GLM-5.2 from Zhipu AI: a context window of 1 million tokens and open-source code for agent tasks

Chinese developer Zhipu AI has unveiled its flagship language model GLM-5.2, designed for long-term agent scenarios and programming tasks. The solution is distributed as open source, features a context window of 1 million tokens, an MIT license, and supports local deployment.
According to specifications on Hugging Face, the model is intended for text generation in English and Chinese and has 753 billion parameters. GLM-5.2 offers several levels of "reasoning intensity," allowing a balance between response quality and latency.
The architecture includes an innovative IndexShare mechanism and an updated MTP layer for speculative decoding. Developers claim that IndexShare reuses a single indexer for every four layers of sparse attention, reducing operations per token by 2.9 times. In turn, the improved MTP increases confirmation length by up to 20%.

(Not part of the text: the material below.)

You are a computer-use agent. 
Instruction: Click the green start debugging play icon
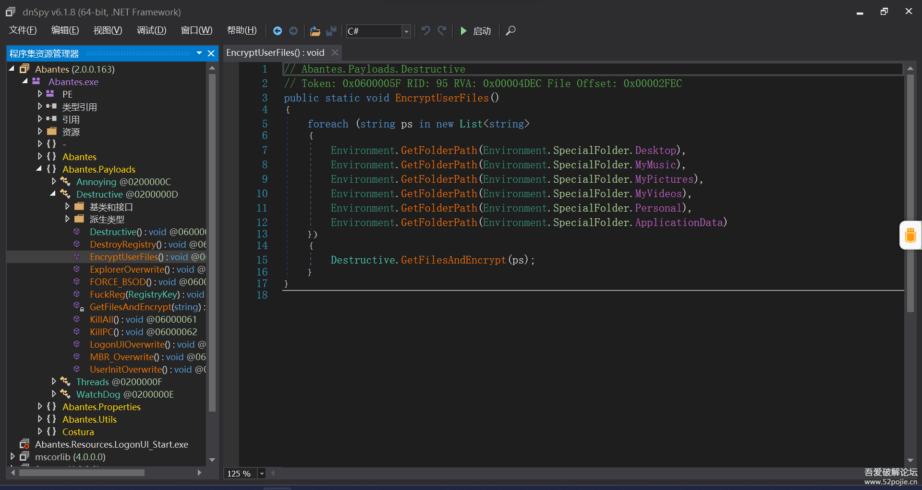click(x=463, y=31)
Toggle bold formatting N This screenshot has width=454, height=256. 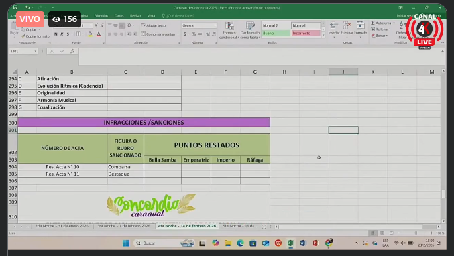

In three key benchmarks — FrontierSWE, PostTrainBench, and SWE-Marathon — GLM-5.2 surpassed all other open-source models. In standard programming performance tests, it also took leading positions among open-source solutions.


GLM-5.2 is distributed under the open MIT license. For local deployment, support is claimed for SGLang, vLLM, Transformers, KTransformers, and Docker Model Runner. Quantizations are available for llama.cpp, Ollama, and LM Studio, making the model accessible to a wide range of developers and researchers.
Analyst's opinion. The release of GLM-5.2 is a significant step in democratizing powerful language models. The 1 million token context and open MIT license create serious competition for proprietary solutions, especially in the segment of agent tasks and programming automation. However, the key challenge remains the practical implementation of local deployment with 753 billion parameters — without serious hardware resources, this will be difficult.